Protein family classification is a key step in many computational genomics projects. CoGenT++ provides protein family information in two forms: the TRIBES protein family database and the OFAM ortholog family database. The TRIBES database (Enright et al., 2003) is derived from the complete set of pairwise similarities using the TRIBE-MCL algorithm (Enright et al., 2002), a method suited to the rapid and accurate detection of protein families on a large scale. OFAM is a database of protein ortholog families derived using best bidirectional hits—instead of pairwise similarities—and clustered as in TRIBES. Reciprocal best hits have been proposed as an operational definition of orthologs (Overbeek et al., 1999). The OFAM database provides higher granularity, i.e. specific clusters, while TRIBES provides wider protein families.

AllFuse: protein fusions

The detection of gene fusion events across genomes can be used for predicting functional associations of proteins (Marcotte et al., 1999), including physical interaction and complex formation (Enright et al., 1999). CoGenT++ incorporates data on gene fusion events computed with an updated automatic protocol called Diffuse-2 (Enright et al., 1999), and is expected to supersede the previous AllFuse collection (Table 1). Each genome is used as a query against the remaining complete genomes to detect gene fusions. Pairs of proteins in the query genome that are not similar to each other and are found to be similar to a single, composite protein from the reference genomes, across non-overlapping segments, are predicted to be functionally associated (Enright et al., 1999).

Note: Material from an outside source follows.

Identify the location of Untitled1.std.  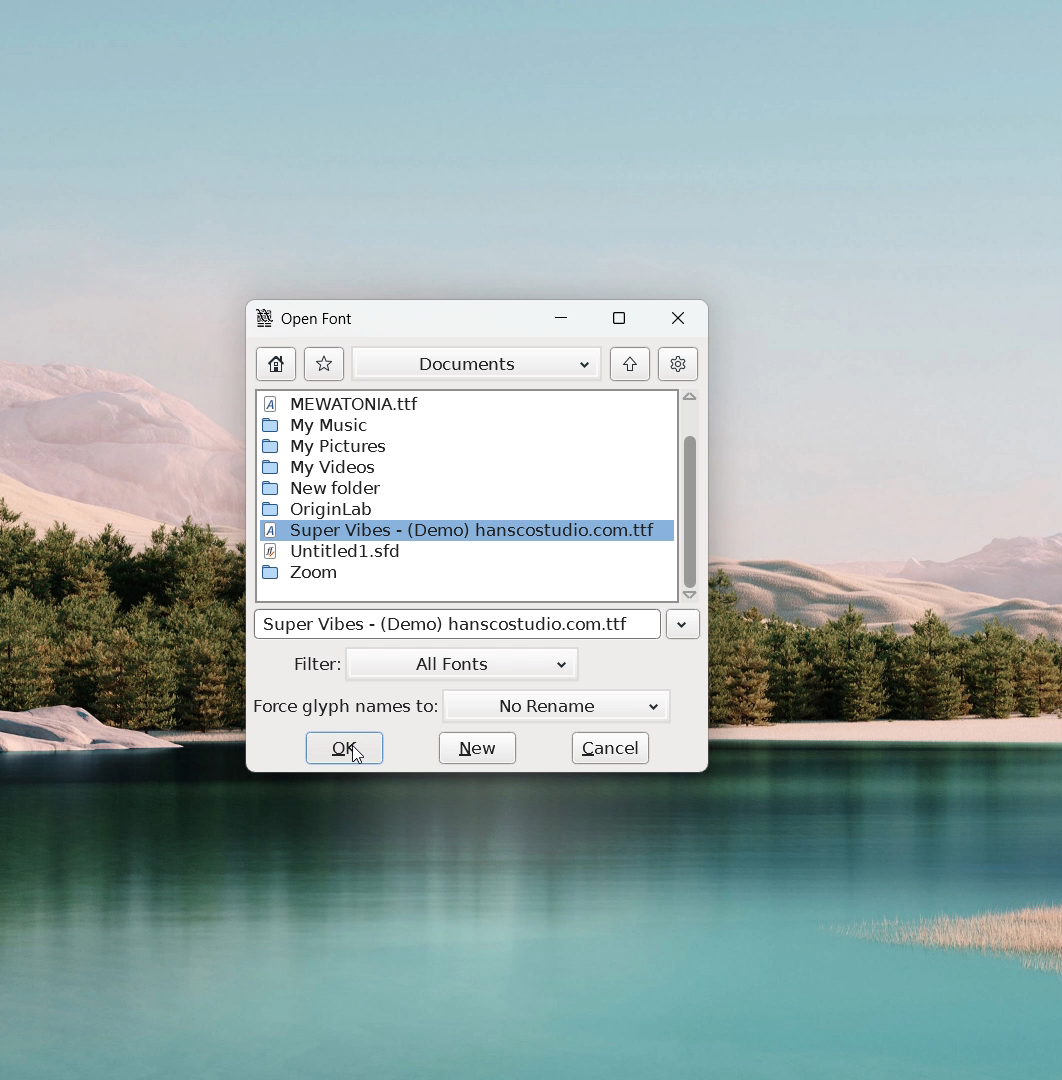
(331, 555).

ProfUse: phylogenetic profiles

A phylogenetic profile is defined as a string that encodes the presence or absence of a protein in every known genome (Pellegrini et al., 1999). Proteins with similar phylogenetic profiles have been shown to be involved in related cellular processes. Phylogenetic profiles in CoGenT++ are generated from the ProXSim similarity database data and are represented as binary vectors, where each bit represents an individual protein's hit to a genome. Given a query protein, the ‘Phylogen’ server returns its pre-computed phylogenetic profile (see above). The reverse operation is achieved through the ‘ProfUse’ server: given an arbitrary phylogenetic profile from a list of species, it returns all proteins consistent with the specified profile. Note that this set of proteins might contain homologous sequences exhibiting identical profiles due to evolutionary relationships or non-homologous sequences exhibiting identical profiles due to functional relationships.

CoGenT++ extensions

CoGenT++ can easily be linked to other systems (Fig. 2). Currently it is loosely coupled to GeneQuiz—an expert system for automated genome annotation (Andrade et al., 1999), GeneRAGE—a sequence clustering algorithm (Enright and Ouzounis, 2000), disease gene prediction (DGP)—a database of human genes with their probability of being involved in a hereditary disease (Lopez-Bigas and Ouzounis, 2004) and the Genome Phylogeny Server (GPS)—an approach for the computation of phylogenetic trees, using estimation of species distances from genome-wide sequence similarity (Kunin et al., 2005). Other systems are in the process of being linked to CoGenT++, in the near future. Current work towards this direction includes the reconstruction of ancestral states using the GeneTrace algorithm (Kunin and Ouzounis, 2003), pattern discovery methods applied to protein families using Teiresias (Rigoutsos and Floratos, 1998) and automated metabolic reconstructions with the Pathway Tools software suite (Karp et al., 2002) (‘in progress’, Fig. 2). We hope that other groups who find this resource useful in their research projects will both link and provide pertinent open-access data following the CoGenT++ architecture.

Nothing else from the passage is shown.